Bubble diagrams and the basic basics of spatial storytelling
Have you ever been through a visitor experience where a lot of effort has been put into the details… but the basic structure somehow feels wrong?
You can tell, because as you leave you will usually find yourself thinking something like “I wasn’t sure why we ended up at X” or “I was confused about why they were telling us Y at that point”.
With a very few honourable exceptions, like the excellent “Puzzling World” in Wanaka, most visitor experiences aren’t about confusing visitors. They may aim to challenge or even disturb them, but straight out confusion is a sign that something is wrong.
And yet, it happens quite a lot. Even experiences which have clearly had a lot of love, attention and money lavished on them can sometimes miss a crucial step in the storytelling process. When this happens it’s a terrible shame, because there is no coming back from it. If the story is misshapen and confusing, the experience will never be fully satisfying, no matter how clever the execution.
So how do you avoid falling into this trap?
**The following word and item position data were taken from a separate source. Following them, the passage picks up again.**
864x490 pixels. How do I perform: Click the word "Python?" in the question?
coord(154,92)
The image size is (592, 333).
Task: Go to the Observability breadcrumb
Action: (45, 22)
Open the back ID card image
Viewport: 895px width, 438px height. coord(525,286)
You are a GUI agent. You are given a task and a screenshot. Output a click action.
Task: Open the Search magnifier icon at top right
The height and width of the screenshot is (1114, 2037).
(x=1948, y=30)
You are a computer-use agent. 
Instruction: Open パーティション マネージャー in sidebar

For us, it’s about focusing on a few basic questions at the start of the process.
The most basic of all is: what is the story?
This might seem like a childishly obvious question. But it’s often not really asked, or only incompletely answered.
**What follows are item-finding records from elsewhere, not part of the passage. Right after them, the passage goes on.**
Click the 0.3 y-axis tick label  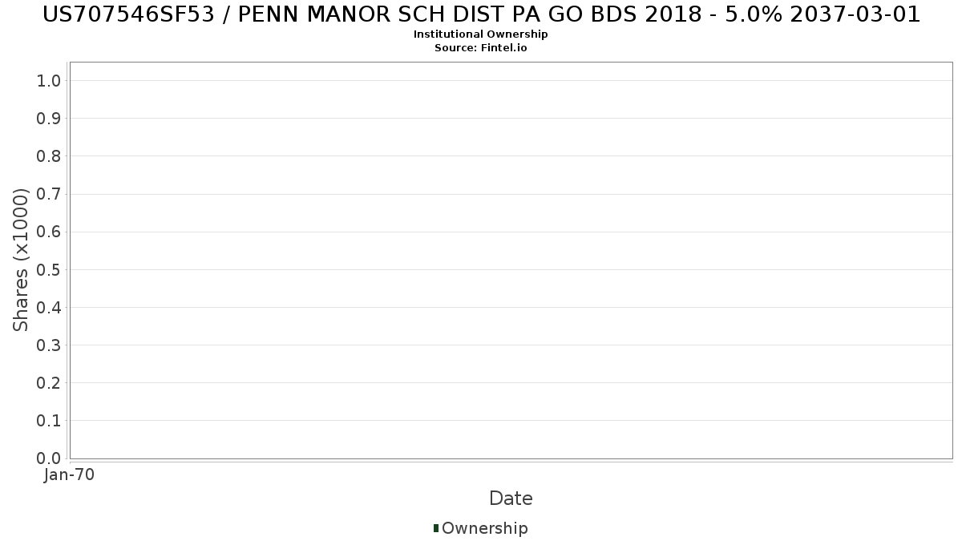49,345
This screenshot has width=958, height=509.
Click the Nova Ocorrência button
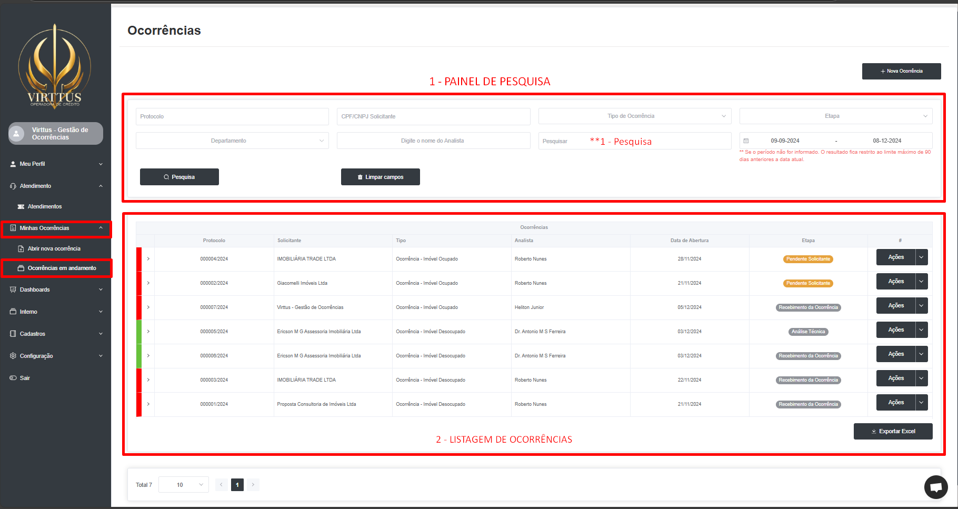click(901, 71)
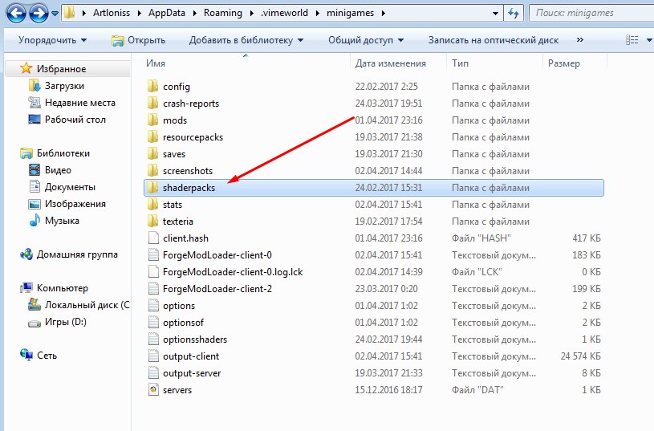Click the minigames search input field
This screenshot has height=431, width=654.
click(x=590, y=13)
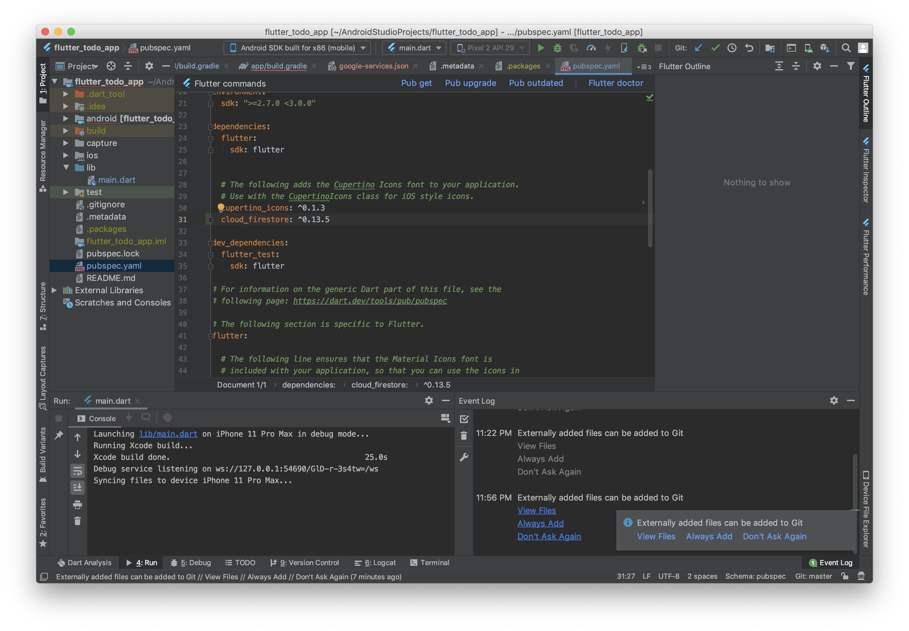The width and height of the screenshot is (909, 631).
Task: Toggle scroll to end in console
Action: pos(77,487)
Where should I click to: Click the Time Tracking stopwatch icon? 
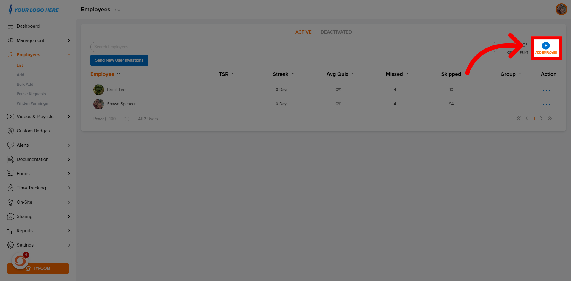[11, 188]
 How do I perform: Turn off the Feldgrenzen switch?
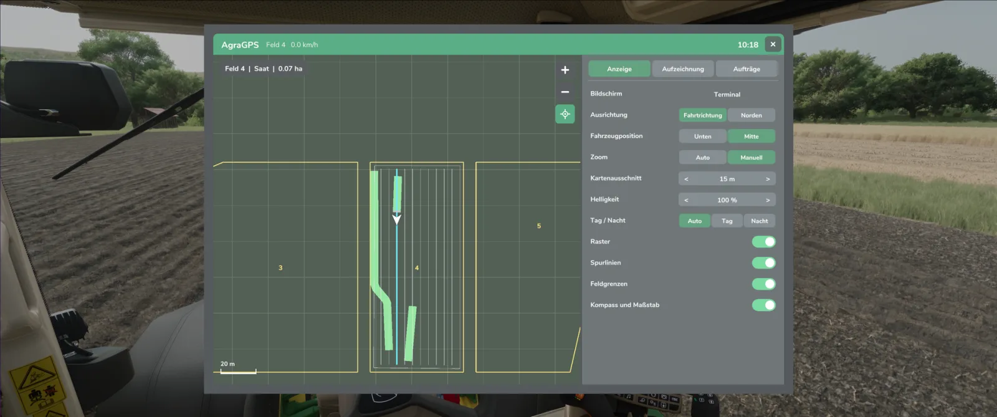click(763, 284)

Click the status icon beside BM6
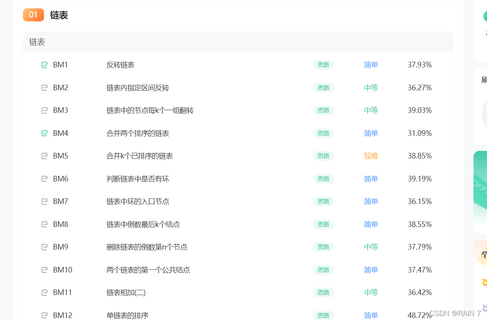click(x=44, y=179)
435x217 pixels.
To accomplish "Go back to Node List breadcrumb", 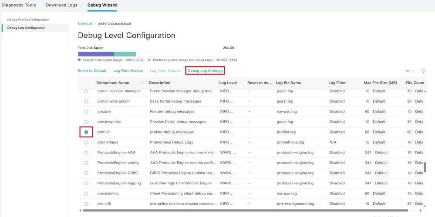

The next basic question is: who is the visitor? And the follow-up questions to that are: what does the visitor know about the story? And: what do they need to know to make the visitor experience satisfying? Again, absolutely not rocket science. But again, surprisingly often these questions are not really thought through before planning begins.
The next question is a little trickier and can only really be answered once you have immersed yourself in the details: what are the major divisions of the story? ‒ which is another way of starting to ask how you are going to tell the story.
It’s at this point that one of the most laughably simple tools in our business comes into play - the bubble diagram.
The whole point of bubble diagrams is that they are very simple and conceptual, so they are great way of starting discussion about basic spatial storytelling - including, inevitably, ideas around circulation which start to shade into real design questions about how the story is actually going to play out in space.
Go through any successful visitor experience and, if you think about it afterwards, you can probably piece together the bubble diagram that sits underneath it, making sense of the whole thing.